# Task statement
Only one stretch of the data below should be repeated: the lines from the line containing "You are a GUI" through the line containing "This screenshot has height=174, width=282.", inclusive, exactly as they are.

[[ Provided entries open ]]

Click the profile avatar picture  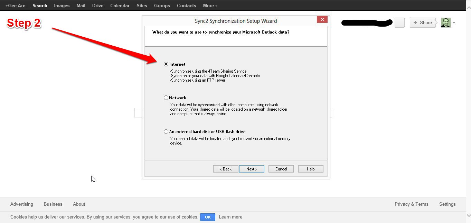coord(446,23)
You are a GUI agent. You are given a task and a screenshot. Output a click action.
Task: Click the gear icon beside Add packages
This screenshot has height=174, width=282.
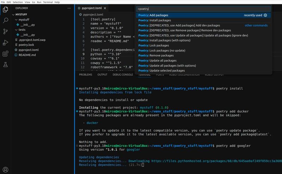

[[ Provided entries closed ]]
[[ Provided entries open ]]

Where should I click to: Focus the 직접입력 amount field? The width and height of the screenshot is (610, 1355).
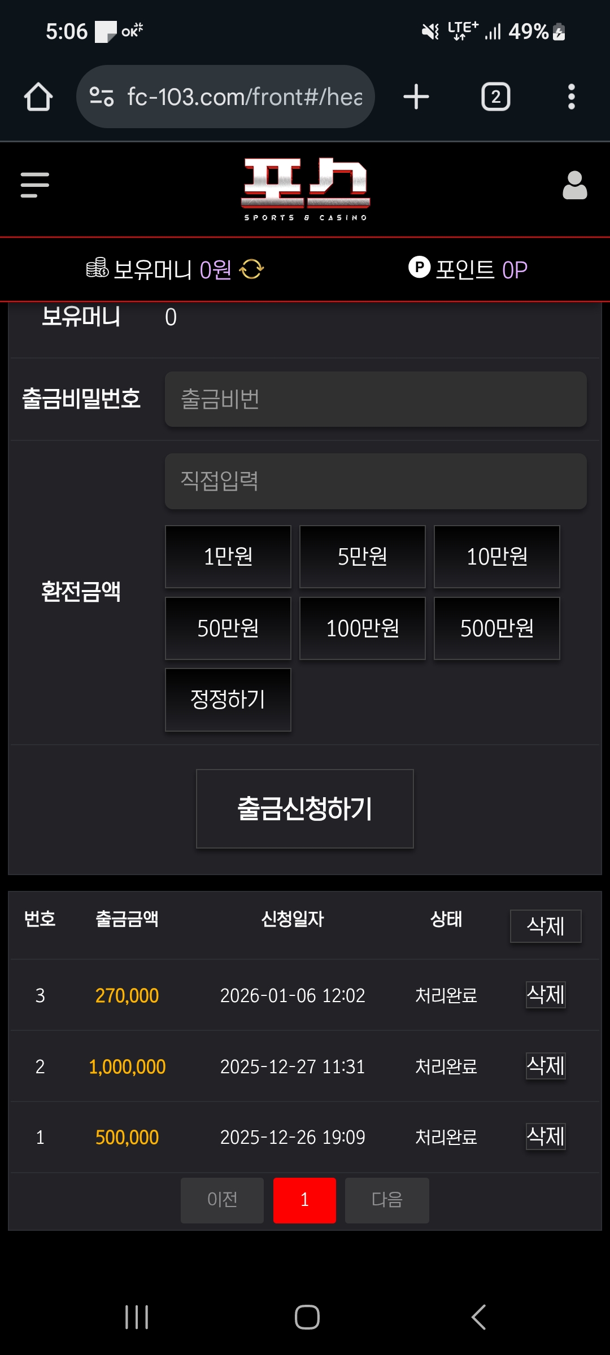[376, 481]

[[ Provided entries closed ]]
[[ Provided entries open ]]

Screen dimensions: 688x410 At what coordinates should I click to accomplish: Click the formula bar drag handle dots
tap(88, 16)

[[ Provided entries closed ]]

# Solved problem
You are a GUI agent. You are given a task and a screenshot. Output a click action.
Task: Click the gear icon beside Add packages
This screenshot has height=174, width=282.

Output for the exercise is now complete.